Source code is made available under the terms of the GNU General Public License.
Most available programs for radiocarbon calibration, like OxCal, CALIB and others, are freeware. You don’t have to pay for them, but on the other side you’re not free to modify them as you need, nor to access and study the source code.
This is the main motivation behind IOSACal: creating a free-as-in-freedom radiocarbon calibration software, with a clean programming library, that enables experiments and integration in existing archaeological information systems.
Furthermore, writing this software from scratch is an alternative way of learning how 14C calibration works, not only in strict mathematical terms, but also from a practical point of view.
IOSACal takes a radiocarbon determination and outputs a calibrated age as a set of probability intervals. A radiocarbon date is represented by a date in years BP (before present, that is before 1950 AD) and a standard deviation, like 2430±170. The combination of these two values is a numerical representation of a laboratory measure performed on the original organic material.
The main task of the calibration process is to convert this measure into a set of calendar dates by means of a calibration curve. Users can choose whether they want results as a plot, a short textual summary or both (the plot includes the summary).

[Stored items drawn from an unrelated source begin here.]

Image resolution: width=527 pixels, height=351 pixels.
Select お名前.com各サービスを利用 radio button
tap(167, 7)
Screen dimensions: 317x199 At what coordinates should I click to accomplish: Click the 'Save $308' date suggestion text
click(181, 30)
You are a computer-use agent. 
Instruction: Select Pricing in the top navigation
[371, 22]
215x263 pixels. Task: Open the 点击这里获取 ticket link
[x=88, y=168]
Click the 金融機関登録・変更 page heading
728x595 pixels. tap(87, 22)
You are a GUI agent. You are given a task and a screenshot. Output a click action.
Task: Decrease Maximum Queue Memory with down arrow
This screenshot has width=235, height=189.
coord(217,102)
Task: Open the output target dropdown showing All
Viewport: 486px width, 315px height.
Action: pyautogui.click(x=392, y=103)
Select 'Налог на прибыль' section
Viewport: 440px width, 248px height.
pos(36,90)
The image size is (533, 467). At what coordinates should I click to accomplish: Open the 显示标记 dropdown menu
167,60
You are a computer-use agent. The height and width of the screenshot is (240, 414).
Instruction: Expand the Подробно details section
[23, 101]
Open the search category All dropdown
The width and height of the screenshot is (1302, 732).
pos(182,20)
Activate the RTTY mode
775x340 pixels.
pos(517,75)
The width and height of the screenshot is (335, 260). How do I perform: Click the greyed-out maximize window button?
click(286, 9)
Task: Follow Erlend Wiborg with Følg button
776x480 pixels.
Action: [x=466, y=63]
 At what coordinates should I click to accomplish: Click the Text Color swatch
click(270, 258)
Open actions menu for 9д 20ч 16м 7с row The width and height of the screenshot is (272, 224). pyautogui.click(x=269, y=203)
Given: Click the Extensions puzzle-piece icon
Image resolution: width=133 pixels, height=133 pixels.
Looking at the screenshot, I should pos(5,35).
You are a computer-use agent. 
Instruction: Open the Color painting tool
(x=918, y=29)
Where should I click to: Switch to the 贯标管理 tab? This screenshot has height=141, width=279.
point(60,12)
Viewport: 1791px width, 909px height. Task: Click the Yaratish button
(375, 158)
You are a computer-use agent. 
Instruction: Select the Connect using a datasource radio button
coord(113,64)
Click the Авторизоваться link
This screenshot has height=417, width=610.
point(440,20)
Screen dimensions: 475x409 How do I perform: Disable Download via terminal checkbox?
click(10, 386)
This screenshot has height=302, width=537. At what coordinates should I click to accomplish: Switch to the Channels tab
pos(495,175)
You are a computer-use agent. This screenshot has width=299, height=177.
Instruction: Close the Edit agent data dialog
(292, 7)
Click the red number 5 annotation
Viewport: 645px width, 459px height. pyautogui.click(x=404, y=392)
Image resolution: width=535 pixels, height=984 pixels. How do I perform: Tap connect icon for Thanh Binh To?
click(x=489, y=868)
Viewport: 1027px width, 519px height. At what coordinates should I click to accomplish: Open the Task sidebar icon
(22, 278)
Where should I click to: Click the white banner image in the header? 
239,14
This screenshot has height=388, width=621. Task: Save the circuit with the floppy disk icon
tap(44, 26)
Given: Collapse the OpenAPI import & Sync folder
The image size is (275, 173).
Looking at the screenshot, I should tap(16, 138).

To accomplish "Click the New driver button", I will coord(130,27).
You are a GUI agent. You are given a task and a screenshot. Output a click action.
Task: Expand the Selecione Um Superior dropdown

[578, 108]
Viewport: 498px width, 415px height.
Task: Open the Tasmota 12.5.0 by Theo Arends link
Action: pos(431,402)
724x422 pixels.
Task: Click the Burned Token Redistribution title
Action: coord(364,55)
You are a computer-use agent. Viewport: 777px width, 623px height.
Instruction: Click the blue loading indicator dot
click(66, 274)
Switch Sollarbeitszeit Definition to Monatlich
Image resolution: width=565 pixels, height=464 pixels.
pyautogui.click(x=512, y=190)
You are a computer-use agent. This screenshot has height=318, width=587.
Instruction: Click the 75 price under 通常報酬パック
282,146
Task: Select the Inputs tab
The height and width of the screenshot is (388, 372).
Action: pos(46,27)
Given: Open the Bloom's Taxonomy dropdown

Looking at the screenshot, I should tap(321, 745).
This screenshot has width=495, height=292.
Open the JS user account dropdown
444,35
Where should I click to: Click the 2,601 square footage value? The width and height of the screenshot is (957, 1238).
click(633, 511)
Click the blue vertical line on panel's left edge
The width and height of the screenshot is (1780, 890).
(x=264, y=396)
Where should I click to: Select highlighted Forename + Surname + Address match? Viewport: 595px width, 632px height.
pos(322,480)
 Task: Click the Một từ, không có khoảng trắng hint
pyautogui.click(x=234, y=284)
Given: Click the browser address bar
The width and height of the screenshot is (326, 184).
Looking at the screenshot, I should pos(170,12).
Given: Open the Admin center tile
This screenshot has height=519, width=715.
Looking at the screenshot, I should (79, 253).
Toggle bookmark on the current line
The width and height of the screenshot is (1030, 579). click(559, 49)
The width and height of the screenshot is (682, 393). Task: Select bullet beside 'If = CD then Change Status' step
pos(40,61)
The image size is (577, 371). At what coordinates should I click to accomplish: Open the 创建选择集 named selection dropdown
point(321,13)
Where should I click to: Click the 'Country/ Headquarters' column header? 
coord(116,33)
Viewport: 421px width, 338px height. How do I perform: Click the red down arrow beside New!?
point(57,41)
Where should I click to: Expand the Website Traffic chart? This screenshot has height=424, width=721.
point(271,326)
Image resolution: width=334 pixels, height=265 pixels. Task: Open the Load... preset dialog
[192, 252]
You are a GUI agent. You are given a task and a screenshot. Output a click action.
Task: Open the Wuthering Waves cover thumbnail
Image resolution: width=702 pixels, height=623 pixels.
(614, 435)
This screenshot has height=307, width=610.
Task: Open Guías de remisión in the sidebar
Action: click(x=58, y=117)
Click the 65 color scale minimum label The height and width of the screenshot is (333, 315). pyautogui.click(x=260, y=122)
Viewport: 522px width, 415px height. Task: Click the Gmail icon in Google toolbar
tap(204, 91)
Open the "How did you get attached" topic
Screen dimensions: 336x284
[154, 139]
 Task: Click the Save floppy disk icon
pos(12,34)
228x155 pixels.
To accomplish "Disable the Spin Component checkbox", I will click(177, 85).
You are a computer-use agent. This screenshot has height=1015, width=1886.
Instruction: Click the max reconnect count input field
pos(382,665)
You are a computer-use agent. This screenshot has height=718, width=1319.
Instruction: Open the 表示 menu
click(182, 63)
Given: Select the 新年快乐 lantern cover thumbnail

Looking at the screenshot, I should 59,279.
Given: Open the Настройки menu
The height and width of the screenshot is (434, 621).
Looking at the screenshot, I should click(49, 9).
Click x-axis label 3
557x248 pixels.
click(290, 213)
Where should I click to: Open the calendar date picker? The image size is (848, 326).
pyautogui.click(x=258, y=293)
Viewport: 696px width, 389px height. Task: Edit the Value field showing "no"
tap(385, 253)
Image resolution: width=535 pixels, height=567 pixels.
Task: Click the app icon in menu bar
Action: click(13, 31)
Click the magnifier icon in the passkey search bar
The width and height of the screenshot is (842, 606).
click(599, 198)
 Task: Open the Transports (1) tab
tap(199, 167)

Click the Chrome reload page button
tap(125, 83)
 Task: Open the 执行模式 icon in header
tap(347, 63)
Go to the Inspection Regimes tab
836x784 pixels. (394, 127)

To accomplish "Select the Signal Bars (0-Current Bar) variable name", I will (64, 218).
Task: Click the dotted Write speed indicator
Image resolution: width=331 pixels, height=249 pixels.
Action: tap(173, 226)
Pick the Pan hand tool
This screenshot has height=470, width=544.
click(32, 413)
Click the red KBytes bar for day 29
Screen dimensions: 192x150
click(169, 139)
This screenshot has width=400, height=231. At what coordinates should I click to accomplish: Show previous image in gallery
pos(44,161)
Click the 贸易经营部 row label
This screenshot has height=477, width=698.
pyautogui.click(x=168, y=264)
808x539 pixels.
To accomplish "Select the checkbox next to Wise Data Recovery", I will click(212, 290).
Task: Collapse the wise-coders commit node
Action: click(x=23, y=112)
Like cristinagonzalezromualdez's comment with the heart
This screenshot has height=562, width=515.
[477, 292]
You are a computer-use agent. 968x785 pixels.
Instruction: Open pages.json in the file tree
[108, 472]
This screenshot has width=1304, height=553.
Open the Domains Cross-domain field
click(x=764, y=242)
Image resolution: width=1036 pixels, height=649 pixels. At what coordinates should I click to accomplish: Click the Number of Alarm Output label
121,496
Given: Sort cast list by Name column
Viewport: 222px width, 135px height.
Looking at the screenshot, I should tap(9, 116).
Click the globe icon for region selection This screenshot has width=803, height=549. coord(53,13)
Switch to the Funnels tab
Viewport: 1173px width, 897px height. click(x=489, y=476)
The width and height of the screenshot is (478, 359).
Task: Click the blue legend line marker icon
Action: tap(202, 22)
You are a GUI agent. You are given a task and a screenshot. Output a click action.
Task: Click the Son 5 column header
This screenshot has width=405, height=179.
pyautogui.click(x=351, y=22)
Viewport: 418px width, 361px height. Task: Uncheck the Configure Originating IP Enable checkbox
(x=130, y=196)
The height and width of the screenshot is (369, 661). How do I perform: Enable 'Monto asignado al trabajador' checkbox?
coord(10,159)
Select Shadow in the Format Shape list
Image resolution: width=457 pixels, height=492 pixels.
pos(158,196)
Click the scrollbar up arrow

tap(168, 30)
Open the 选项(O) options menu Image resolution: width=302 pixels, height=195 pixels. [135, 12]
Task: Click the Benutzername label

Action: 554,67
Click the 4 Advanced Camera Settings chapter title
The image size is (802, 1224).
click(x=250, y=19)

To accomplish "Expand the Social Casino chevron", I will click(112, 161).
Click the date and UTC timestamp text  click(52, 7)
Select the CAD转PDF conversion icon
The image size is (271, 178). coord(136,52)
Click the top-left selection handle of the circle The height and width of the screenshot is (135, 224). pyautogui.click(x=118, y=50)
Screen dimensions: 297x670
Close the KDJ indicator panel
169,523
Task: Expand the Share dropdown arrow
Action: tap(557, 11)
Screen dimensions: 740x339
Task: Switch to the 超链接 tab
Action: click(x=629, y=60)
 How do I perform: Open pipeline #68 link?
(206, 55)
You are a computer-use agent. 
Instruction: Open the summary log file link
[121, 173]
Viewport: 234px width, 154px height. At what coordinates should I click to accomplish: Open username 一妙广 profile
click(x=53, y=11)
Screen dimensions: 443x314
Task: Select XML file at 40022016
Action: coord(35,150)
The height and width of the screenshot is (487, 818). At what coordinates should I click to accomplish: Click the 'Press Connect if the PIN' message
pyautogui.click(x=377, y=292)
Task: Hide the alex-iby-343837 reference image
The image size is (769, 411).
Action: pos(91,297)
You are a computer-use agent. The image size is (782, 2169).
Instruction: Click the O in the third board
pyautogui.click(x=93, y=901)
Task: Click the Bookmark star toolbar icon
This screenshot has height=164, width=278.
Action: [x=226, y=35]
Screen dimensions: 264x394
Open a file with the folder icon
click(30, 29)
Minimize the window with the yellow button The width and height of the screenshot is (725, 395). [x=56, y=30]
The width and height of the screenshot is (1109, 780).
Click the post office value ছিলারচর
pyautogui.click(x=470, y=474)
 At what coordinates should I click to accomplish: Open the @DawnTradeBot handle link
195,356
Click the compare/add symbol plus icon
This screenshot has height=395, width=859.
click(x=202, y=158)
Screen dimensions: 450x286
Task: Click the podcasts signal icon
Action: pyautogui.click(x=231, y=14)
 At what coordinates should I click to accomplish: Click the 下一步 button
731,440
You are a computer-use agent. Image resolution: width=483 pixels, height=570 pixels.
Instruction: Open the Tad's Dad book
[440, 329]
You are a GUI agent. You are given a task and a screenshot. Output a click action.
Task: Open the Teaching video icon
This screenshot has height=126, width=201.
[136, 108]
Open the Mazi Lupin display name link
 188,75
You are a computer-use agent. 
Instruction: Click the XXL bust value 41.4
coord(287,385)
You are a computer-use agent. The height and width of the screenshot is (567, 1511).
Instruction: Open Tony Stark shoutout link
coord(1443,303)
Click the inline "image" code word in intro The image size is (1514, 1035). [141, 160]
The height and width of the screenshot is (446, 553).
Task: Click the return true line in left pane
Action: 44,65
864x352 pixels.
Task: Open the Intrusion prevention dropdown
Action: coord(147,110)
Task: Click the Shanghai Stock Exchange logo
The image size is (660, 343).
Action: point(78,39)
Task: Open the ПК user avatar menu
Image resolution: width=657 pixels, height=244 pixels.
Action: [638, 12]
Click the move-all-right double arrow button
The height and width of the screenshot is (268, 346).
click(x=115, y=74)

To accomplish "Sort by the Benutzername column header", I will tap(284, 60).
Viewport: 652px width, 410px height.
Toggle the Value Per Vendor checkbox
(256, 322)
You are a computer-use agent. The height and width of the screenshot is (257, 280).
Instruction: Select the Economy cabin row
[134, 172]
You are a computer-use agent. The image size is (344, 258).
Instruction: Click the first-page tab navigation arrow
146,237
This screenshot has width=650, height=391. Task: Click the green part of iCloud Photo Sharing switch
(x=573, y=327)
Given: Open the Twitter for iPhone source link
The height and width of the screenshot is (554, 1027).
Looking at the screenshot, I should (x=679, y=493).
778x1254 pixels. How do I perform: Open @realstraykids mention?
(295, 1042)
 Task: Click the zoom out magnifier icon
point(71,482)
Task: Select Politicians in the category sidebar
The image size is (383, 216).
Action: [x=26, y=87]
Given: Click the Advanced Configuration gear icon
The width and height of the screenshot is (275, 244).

IOSACal reads calibration curves in the common
.14c format used also
by other programs. Should you have calibration data in another format,
it would be easy to either convert them to that format or modify the
source code of IOSACal to adapt it to your needs.
IOSACal is based on current calibration methods, like those described in the 2008 paper by C. Bronk Ramsey, Radiocarbon dating: revolutions in understanding, Archaeometry 50,2 (2008) pp. 249–275 http://dx.doi.org/10.1111/j.1475-4754.2008.00394.x.
Yes, IOSACal has been used in research projects with large numbers of radiocarbon dates. Using IOSACal with Jupyter Notebooks is ideal for reproducible research that can be easily shared. Furthermore, it takes little effort to customize and adapt the existing code to your specific needs. IOSACal is reasonably fast, especially for batch processing.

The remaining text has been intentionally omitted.